He sensed he knew what was coming: the dreaded green-white-checkered finish.

Ford is no fan of NASCAR's rule to finish races -- extend them, really -- under the green-white-checkered that was instituted in 2004 to cut down on the number of events ending under caution. Sunday's race was completed under green-white-checkered when the caution came out on Lap 331 because the engine of the No. 1 Chevrolet driven by Martin Truex Jr. blew up, spewing oil all over the track.
It took NASCAR a total of six caution laps to get the oil cleaned up, taking the race three laps over its scheduled 334-lap duration. Then two more were added for the green-white-checkered finish, making it a 339-lap race by the time it was completed.
"Green-white-checkers, man. I mean, go back and watch 'em. They're just terrible," Ford said. "You tear up more freakin' cars in that stupid crap than is needed."
That included Sunday's finish, when Clint Bowyer attempted to make some aggressive moves on the restart with two to go and ended up trading paint with Hamlin before Bowyer's No. 07 Chevrolet went bouncing into the outside wall.
"You tore up more in that than you tore up in the whole other 500 miles," Ford said. "It's asinine. It's not racin'. It turns into complete gambles and guys drive like idiots. I don't know what happened with the 07, but it was a jumbled-up restart and he dove down into [Turn] 1, and it was just stupid. You tear up a lot of racecars for no reason."
Hamlin fell from fourth to fifth as a result of tangling with Bowyer, who surged as high as third before hitting the wall and ultimately falling all the way back to 10th.
"Clint just pinched me up there on the final lap. I had to turn left or I'd have gone into the wall. There was really no place to go," Hamlin said.
Ford said another problem with the green-white-checkered finishes is that crew chiefs cannot accurately plan for them. And the best-laid plans of crew chiefs can be destroyed in an instant if they calculate fuel mileage and tire wear based on a race going precisely 500 miles -- and it ends up going 507.5 miles like Sunday's.
"There is an advertised distance," Ford said. "You sit there on the pit box, and there is no strategy to plan for it. If the race had gone green, everyone could make it on fuel there. It comes down to you always are guessing how much of a buffer you need -- because you don't know. You don't know when you're racing until; there is no set end-point. You can't call a race like that. It's just crazy.
"Like I said, there is an advertised distance. There is an end point. If it's a 500-mile race, it should be a 500-mile race. You can't help if someone broke an engine with a few laps to go. But you go back to the shop with a torn-up racecar when you were going to have a good finish. It just doesn't work out."
Sunday's race was the second of the season that finished under the green-white-checkered scenario. The Food City 500 at Bristol on March 16 also finished under the same conditions, stretching what was scheduled to be a 500-lap event to a total of 506 laps.
There have been a total of 30 Cup races that have ended under green-white-checkered conditions since 2004. The first was the Brickyard 400 at Indianapolis Motor Speedway that summer, and NASCAR officials have long argued that the rule creates more exciting finishes.

Rows on where targets appear

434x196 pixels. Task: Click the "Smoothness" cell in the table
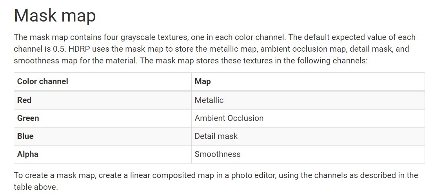click(218, 154)
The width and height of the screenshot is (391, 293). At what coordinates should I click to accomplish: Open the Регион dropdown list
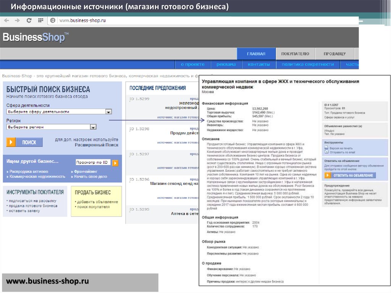93,127
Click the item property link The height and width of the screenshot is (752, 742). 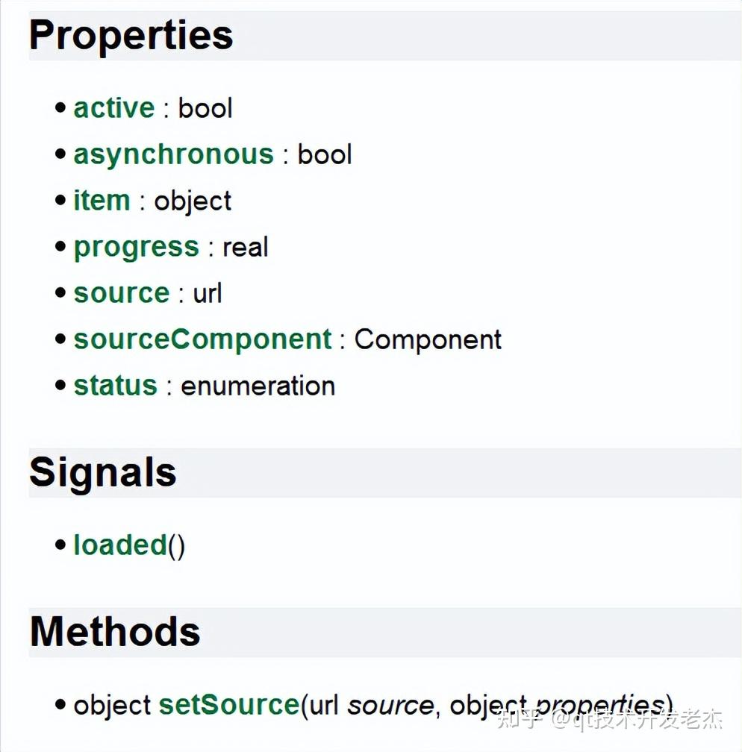[102, 201]
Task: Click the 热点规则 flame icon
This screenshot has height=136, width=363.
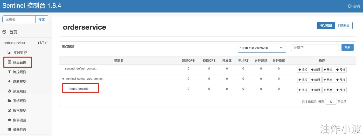Action: point(10,91)
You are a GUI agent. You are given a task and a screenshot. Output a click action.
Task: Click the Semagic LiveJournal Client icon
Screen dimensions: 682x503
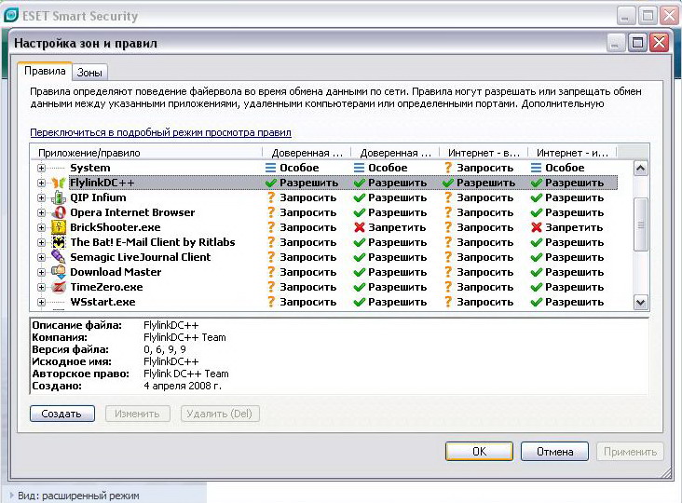coord(58,258)
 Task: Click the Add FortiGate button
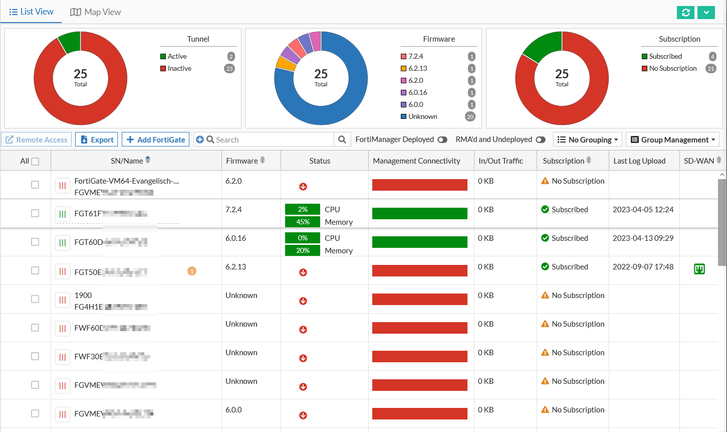coord(155,139)
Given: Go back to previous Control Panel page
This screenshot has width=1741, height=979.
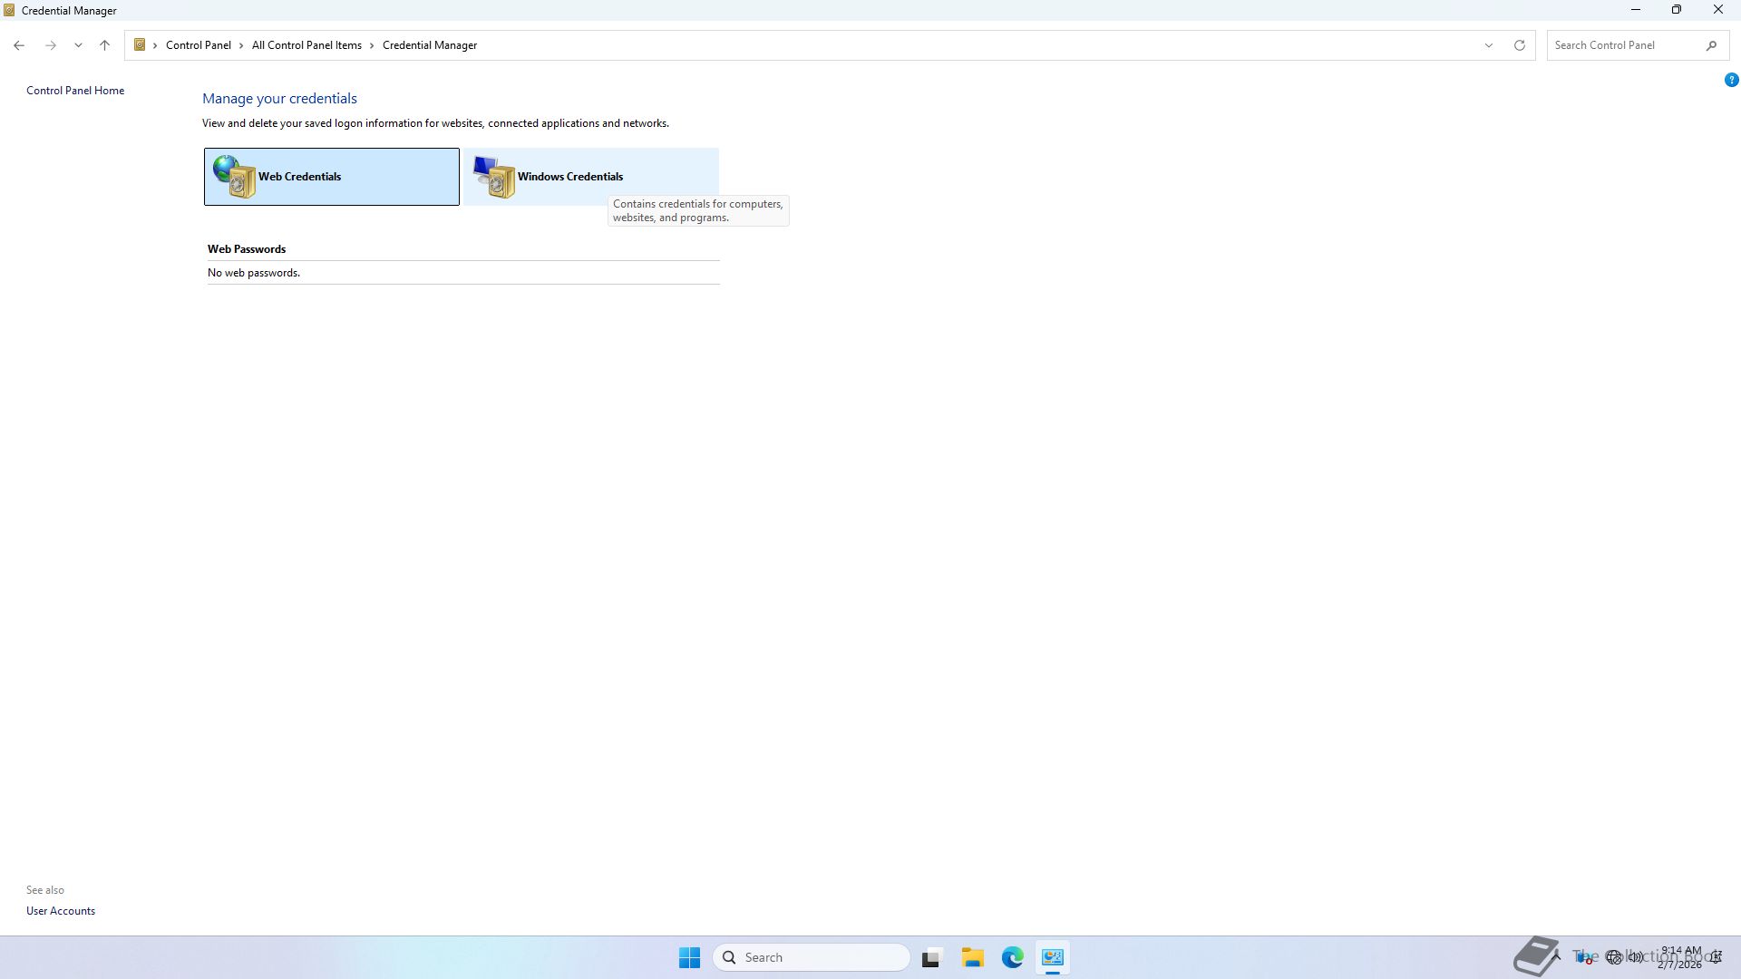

### OBJECTIVES
1. Extract the stretch of the NASCAR race article from "Ford is no fan" through "over the track.", copying it word for word.
2. Write what comes next in the article on the green-white-checkered finish, picking up after its final sentence.

### RESPONSES
1.
Ford is no fan of NASCAR's rule to finish races -- extend them, really -- under the green-white-checkered that was instituted in 2004 to cut down on the number of events ending under caution. Sunday's race was completed under green-white-checkered when the caution came out on Lap 331 because the engine of the No. 1 Chevrolet driven by Martin Truex Jr. blew up, spewing oil all over the track.

2.
J.D. Gibbs, president of Joe Gibbs Racing and Ford's boss, said that he understands the crew chief's frustration. But he also said that the rules are the rules, and everyone has to play by them.
"We've been in this 17 years now, so we've seen a lot of stuff. My thing is, 'Look, whatever it is, just do the best you can with it, make it work.' It can be frustrating. But at the same time, it's the same for everybody," Gibbs said.
"Trust me, we've torn up some racecars. But if our concern is not tearing up racecars, there is a lot of other stuff I would change, too. But as far as the green-white-checkered goes, for us I would say, 'Hey, those are the rules and we'll work with it.'"
Ford said that he decided not to have Hamlin come in for fresh tires during the final caution at Texas because he knew the green-white-checkered finish likely would breed an accident.
"You're always at that point, but you want to stay in front of the wreck. You know there's going to be one," Ford said. "So when the guys in front of us stayed out, we stayed out. And that was about it.
"I don't think you saw guys advance just because they had fresh tires. Guys advanced because they had the ability because they were laying back on the restart, and the leader [eventual race winner Carl Edwards] didn't fire. So it got jumbled up. They're trying to get that advantage on the restart, and that's what created the stackup there."
Ford's argument was that the restart never should have happened, that the green-white-checkered finishes are recipes for possible widespread disaster every time.
"When you have the possibility for a green-white-checkered, that's the thing that you worry about the most, sitting on the box during the day," Ford said. "It's not whether you're going to be able to get your car in contention. Like I say, we tear up more racecars that way. ... It's just a crazy scenario. From a competitor's side, it's asinine."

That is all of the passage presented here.